MouseLand / Kilosort

Fast spike sorting with drift correction
https://kilosort.readthedocs.io/en/latest/
GNU General Public License v3.0
478 stars 248 forks source link

Kilosort data storage and GPU usage advice #389

Closed saumilpatel closed 8 months ago

saumilpatel commented 3 years ago

Dear Marius,

We, in Andreas Tolias Lab at Baylor College of Medicine in Houston Texas, are planning to do close to 2 hours worth of recordings using neuropixels in mouse. Based on some calculations this would amount to close to 170 GB recording. We plan to use Kilosort 2 for spike sorting and are wondering what would your recommendations be regarding the storage of this data. Should we store in one file or multiple files ? How does Kilosort deal with large recordings, does it analyze in smaller time bins ? What GPU would you recommend ? And can we take advantage of multiple GPUs, we have tons of GPU servers so if we can parallelize the sorting we have the hardware for it. Also what kind of compute machines would you recommend, specially memory ?

Is there anything else you would recommend ?
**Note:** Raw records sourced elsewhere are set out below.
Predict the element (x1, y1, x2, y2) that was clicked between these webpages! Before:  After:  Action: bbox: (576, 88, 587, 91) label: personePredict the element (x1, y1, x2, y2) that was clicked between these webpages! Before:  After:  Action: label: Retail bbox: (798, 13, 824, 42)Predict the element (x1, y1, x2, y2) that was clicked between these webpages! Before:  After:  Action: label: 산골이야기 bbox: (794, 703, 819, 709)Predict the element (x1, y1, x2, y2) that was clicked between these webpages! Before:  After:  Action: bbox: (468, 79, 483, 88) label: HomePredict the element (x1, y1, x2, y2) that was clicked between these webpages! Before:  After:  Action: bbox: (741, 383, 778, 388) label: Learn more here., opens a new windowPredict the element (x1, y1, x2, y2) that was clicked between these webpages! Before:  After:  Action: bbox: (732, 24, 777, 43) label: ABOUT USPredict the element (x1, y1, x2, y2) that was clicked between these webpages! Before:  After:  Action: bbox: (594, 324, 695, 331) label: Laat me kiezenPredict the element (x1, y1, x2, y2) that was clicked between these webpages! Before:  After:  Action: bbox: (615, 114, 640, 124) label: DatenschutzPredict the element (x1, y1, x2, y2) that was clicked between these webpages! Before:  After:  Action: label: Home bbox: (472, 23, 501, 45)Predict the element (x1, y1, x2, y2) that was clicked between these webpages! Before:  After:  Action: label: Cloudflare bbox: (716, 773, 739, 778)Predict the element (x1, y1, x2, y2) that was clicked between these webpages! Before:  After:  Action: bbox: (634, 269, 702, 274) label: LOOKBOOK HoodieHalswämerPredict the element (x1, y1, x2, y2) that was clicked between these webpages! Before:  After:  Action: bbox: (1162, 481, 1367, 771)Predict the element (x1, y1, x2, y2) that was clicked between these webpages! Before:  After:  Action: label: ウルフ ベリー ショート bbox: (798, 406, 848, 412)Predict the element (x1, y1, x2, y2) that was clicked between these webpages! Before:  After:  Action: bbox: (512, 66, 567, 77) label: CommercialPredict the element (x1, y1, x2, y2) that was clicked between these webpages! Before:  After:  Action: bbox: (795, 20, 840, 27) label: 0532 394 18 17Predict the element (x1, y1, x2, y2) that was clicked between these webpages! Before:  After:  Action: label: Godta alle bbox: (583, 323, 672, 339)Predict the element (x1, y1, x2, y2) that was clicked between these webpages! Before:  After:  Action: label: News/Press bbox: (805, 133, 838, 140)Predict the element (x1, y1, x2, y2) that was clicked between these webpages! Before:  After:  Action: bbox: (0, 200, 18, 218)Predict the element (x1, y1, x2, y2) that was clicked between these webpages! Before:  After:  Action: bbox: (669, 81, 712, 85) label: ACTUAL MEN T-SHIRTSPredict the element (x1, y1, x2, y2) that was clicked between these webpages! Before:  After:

We plan to record using our Labview software and store data in binary file/files so that as soon as they are closed, Kilosort can start working on them.

We appreciate any comments/feedback that you would have.

Thanks, Best, Saumil

marius10p commented 3 years ago

Hi there, probably the most important thing would be to use Kilosort 2.5 instead of 2.0, especially for recordings like yours that are longer than one hour. See the recent Neuropixels 2.0 paper for a lot of detail about how 2.5 works.

The wiki has a hardware guide. Kilosort requires a single concatenated binary file, which it then processes into another temporary, high-pass filtered and whitened binary file. Ideally both the raw data and the binary file are on an SSD or a fast network connection. The processing is done in batches, so that's not a problem, but there are some quantities that accumulate over batches before being written to results and in Kilosort2 this sometimes lead to memory problems on machines with less RAM. I think you should be fine with 32 or 64 GB, not sure. There is no parallelization at the level of individual recordings, because the optimization process is sequential and there is barely enough work to keep one GPU busy.